Jazz & Littérature : Ronald L. Morris « Le jazz et les gangsters »

Les amateurs de jazz ou de cinéma connaissent bien les rapports plus qu’incestueux de Sinatra ou Dean Martin entretenaient avec la pègre, Nick Tosches le raconte très bien dans sa biographie  »Dino » (Rivages) mais dans cette étude, le sociologue Ronald R. Morris fait remonter à la fin du 19e, cette association entre jazzmen et mafieux. Il utilise plutôt les mots plus évocateurs de racketters, mobsters ou bootleggers.
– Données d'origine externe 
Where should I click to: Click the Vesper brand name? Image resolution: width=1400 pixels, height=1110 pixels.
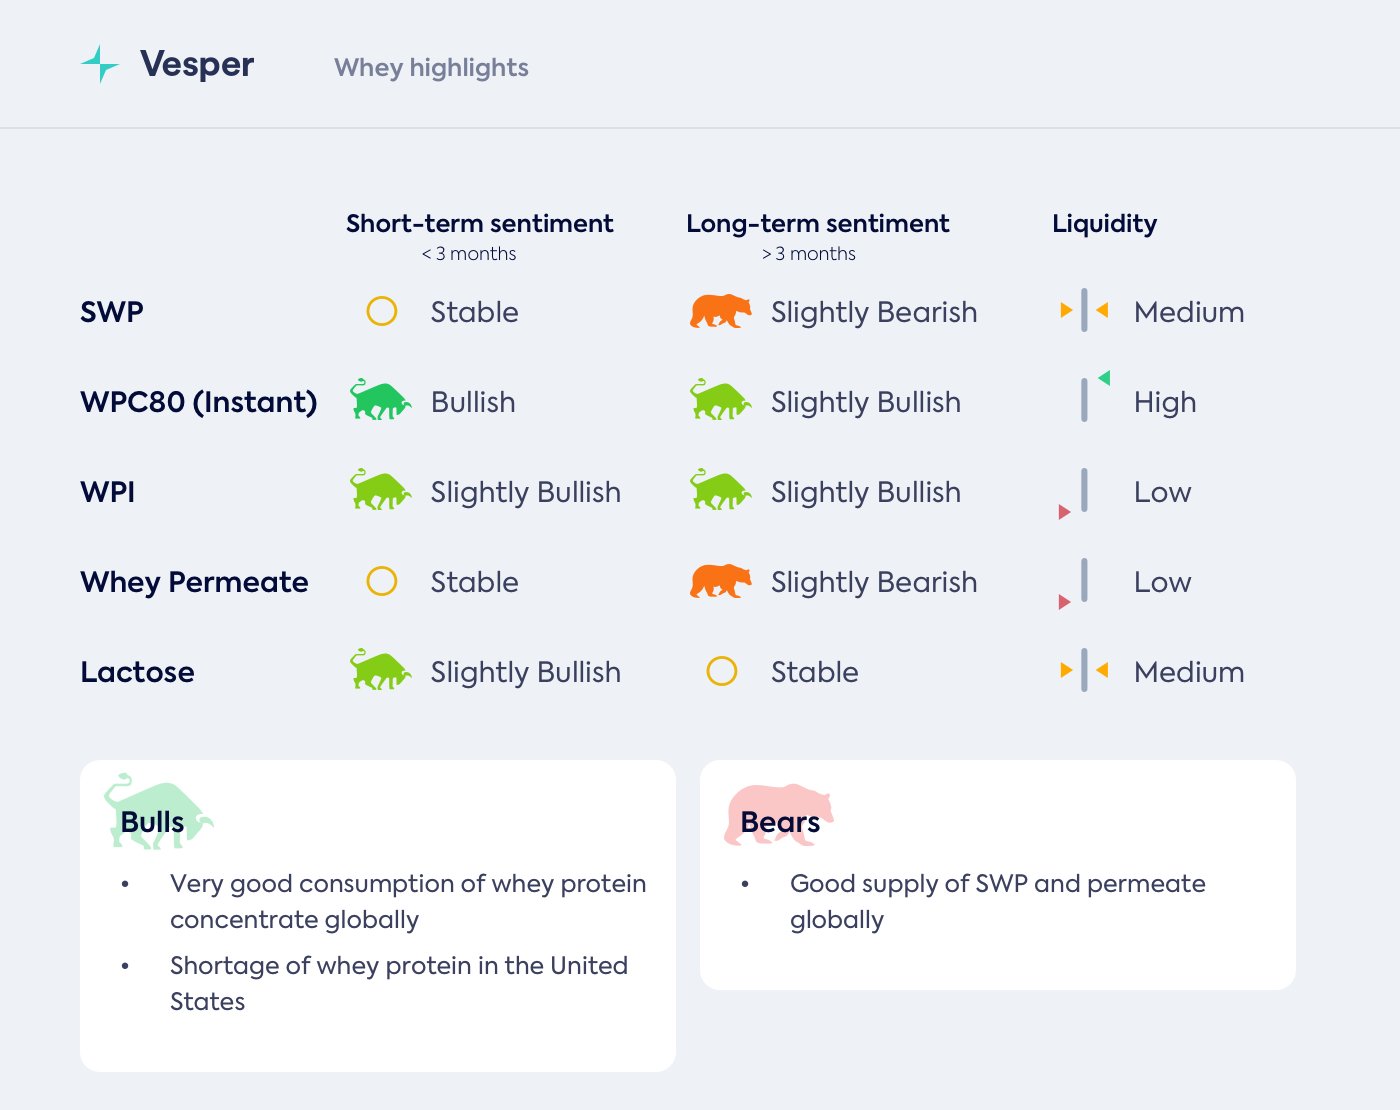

Dans cet ouvrage, l’auteur développe une thèse : si les gangsters juifs et italiens (les principaux donc) se sont intéressés au jazz, à la musique des noirs c’est que, comme eux, ils étaient déracinés, venue de l’immigration de la pauvreté et que pour survivre dans ses conditions il fallait de la tolérance, chose que les américains, les WASP, n’avait guère, méprisant plutôt les petites gens. Et comme le jazz n’est pas né dans un salon de thé, les fournisseurs de boisson et de plaisir en tous genres eurent bien vite besoin de donner à voir et à écouter, à ceux qui fréquentaient leurs salons de musique, leurs juke joints, leurs clubs miteux. Ronald Morris va même jusqu’à comparer les maffiosi aux mécènes de la renaissance italienne, sans eux pas de Duke Ellington, pas de Earl Hines, pas de Armstrong. Al Capone et les Médicis même combat, c’est presque réjouissant. Le coté parfois aride de la narration (une thèse universitaire) est compensée par la formidable documentation et par la passion pour le jazz (jusqu’en 1940) que développe l’auteur. Une passion que partage le traducteur et préfacier du projet le musicologue Jacques B. Hess.

Photo : Earl Hines, 1939, par William Gottlieb

Ronald R. Morris « Le Jazz et les gangsters » Le Passage Editions.